Long-term best practices and data governance for analytics pipelines

Data strategists should realize that such platforms provide only a starting point, a short-term solution for streamlined data flows from common sources given the immediate circumstance and the immediate need. Without a transformed data-centric architecture, companies could unwittingly add to the technical and data debt they already face. A year or two down the road, the next new pipelining platform that enters the market could be just as tempting.

The root cause of the data struggles and lack of governance that companies have is a complexity and therefore a lack of data visibility that doesn't have to exist. Instead of contributing to the complexity, enterprises should build rather than buy with more of a bespoke effort that supports data centricity and a data workforce with diverse ways to examine and attack challenges.
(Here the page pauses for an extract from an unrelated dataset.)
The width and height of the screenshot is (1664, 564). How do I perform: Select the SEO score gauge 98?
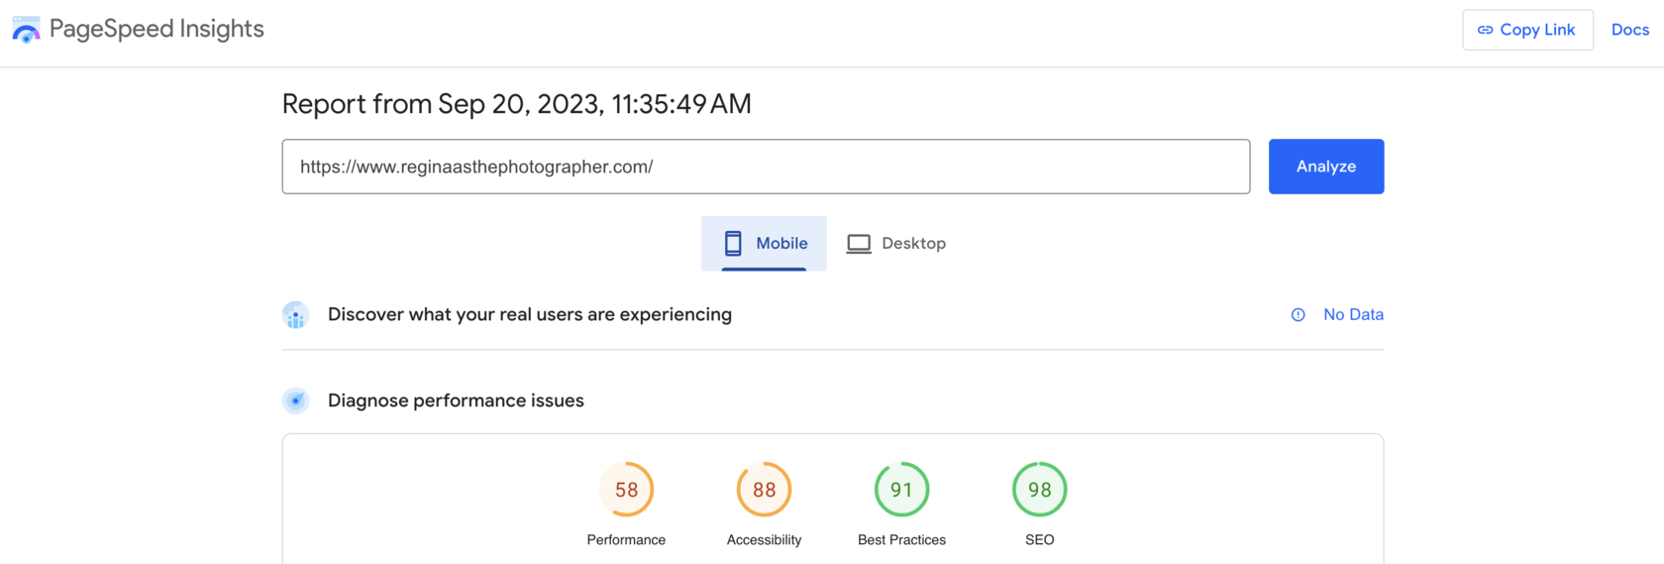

Industry supply chain consortia could be a good way to experiment along these lines. For example, in areas like high-rise construction it underscores what's possible when companies start with less centralized, federated solid data storage and sharing pods, and a single knowledge-graph enabled data model for all providers in the chain.

Success in data governance in the analytics pipeline ultimately comes from reducing the size of the problem footprint dramatically in ways like this one. Suddenly, the companies in the consortium could realize that they're no longer duplicating anywhere near as much data as they used to, because the system they're using is designed to sidestep the tendency and the need for duplication.